• [Exercício 1] Imprime na íntegra, sem qualquer alteração, o texto sobre os bancos centrais, a inflação e as bolsas.

═══ Excerto fornecido ═══

TRIBUNA de Carlos Bastardo.

Os bancos centrais que nos últimos anos reforçaram os programas de compra de títulos, mudaram o discurso face à recuperação das economias em geral e à subida da inflação. É quase certo que em 2021 ou no início de 2022 aconteça o início da redução das compras de títulos até chegarem a zero.

A subida do preço das commodities tem levado à subida da inflação nos EUA e na Europa. Os últimos indicadores relativos a agosto foram 5,3% nos EUA e 3% na zona euro.

Os mercados bolsistas estão praticamente em máximos históricos, apresentando um price earnings (cotação / lucro por ação) elevado relativamente à média dos últimos 20 anos.

Segundo dados do IBES, o índice S&P 500 (EUA) estava no início de setembro nos 21,4 (15,5 é o valor médio dos últimos 20 anos). Na Europa este indicador estava nos 16,4 contra um valor médio histórico de 12,8. A nível mundial, o PER estava em 19,6 contra um valor médio histórico de 15.

Na Europa, as bolsas alemã, francesa, italiana e espanhola apresentavam no início do mês um PER de 14,4, 16,6, 12,2 e 13,9, contra um valor médio histórico de 12,5, 12,8, 12,4 e 12, respetivamente. Ou seja, apenas a bolsa de Milão tem um PER abaixo do valor médio histórico dos últimos 20 anos.

═══ Dados de origem ═══

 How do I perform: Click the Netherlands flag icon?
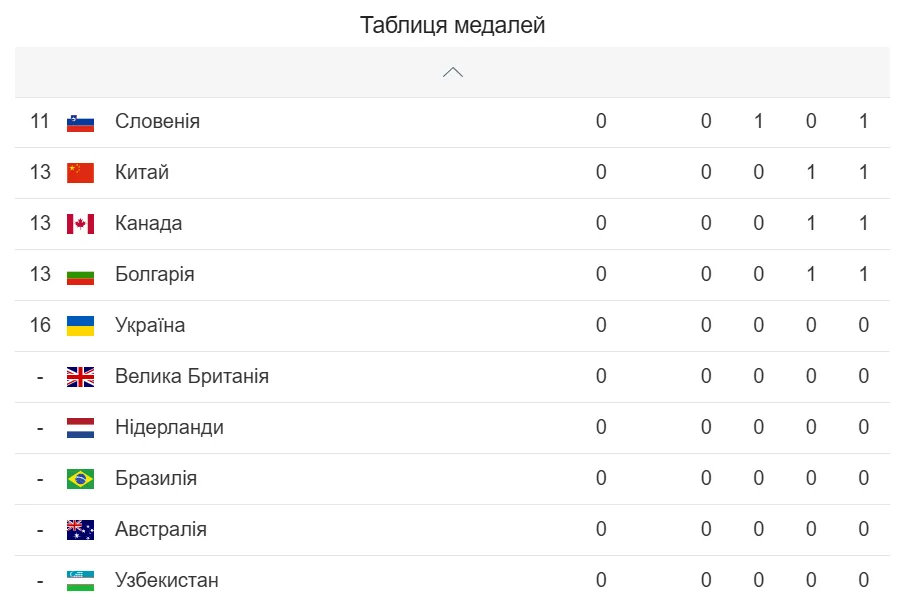coord(80,428)
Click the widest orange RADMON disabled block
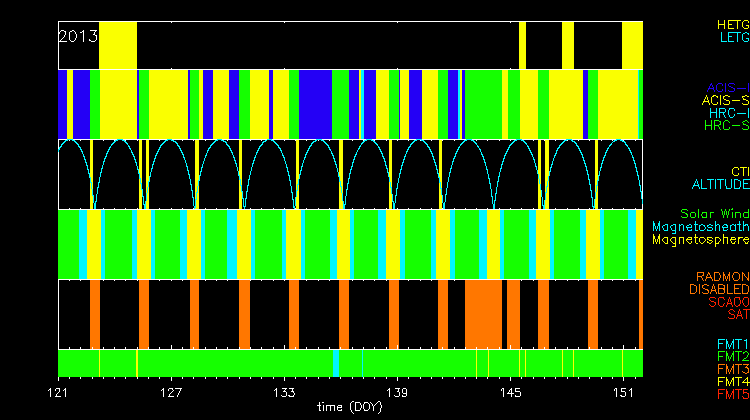This screenshot has height=420, width=750. pos(484,313)
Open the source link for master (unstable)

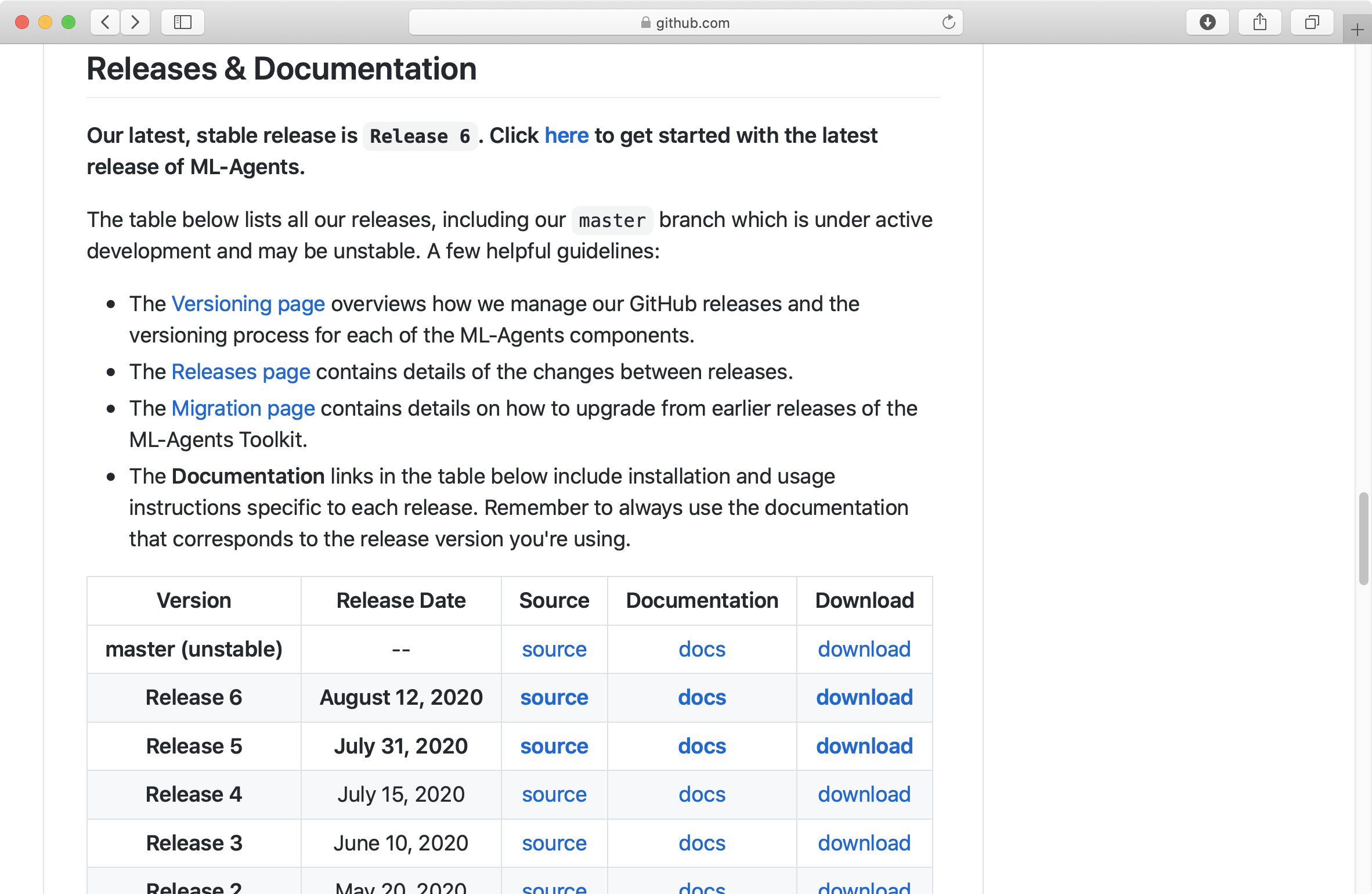(554, 649)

═══

• [Exercício 2] Reproduz, sem alterações, a parte dos registos acima que vai da linha que contém "Click the widest orange RADMON disabled block" até ao fim dos registos, ambas as pontas incluídas. Deixa as imagens de fora da resposta.

• [Resposta completa 1]
TRIBUNA de Carlos Bastardo.

Os bancos centrais que nos últimos anos reforçaram os programas de compra de títulos, mudaram o discurso face à recuperação das economias em geral e à subida da inflação. É quase certo que em 2021 ou no início de 2022 aconteça o início da redução das compras de títulos até chegarem a zero.

A subida do preço das commodities tem levado à subida da inflação nos EUA e na Europa. Os últimos indicadores relativos a agosto foram 5,3% nos EUA e 3% na zona euro.

Os mercados bolsistas estão praticamente em máximos históricos, apresentando um price earnings (cotação / lucro por ação) elevado relativamente à média dos últimos 20 anos.

Segundo dados do IBES, o índice S&P 500 (EUA) estava no início de setembro nos 21,4 (15,5 é o valor médio dos últimos 20 anos). Na Europa este indicador estava nos 16,4 contra um valor médio histórico de 12,8. A nível mundial, o PER estava em 19,6 contra um valor médio histórico de 15.

Na Europa, as bolsas alemã, francesa, italiana e espanhola apresentavam no início do mês um PER de 14,4, 16,6, 12,2 e 13,9, contra um valor médio histórico de 12,5, 12,8, 12,4 e 12, respetivamente. Ou seja, apenas a bolsa de Milão tem um PER abaixo do valor médio histórico dos últimos 20 anos.

• [Resposta completa 2]
Click the widest orange RADMON disabled block
This screenshot has height=420, width=750. pos(484,313)
Open the source link for master (unstable)

(554, 649)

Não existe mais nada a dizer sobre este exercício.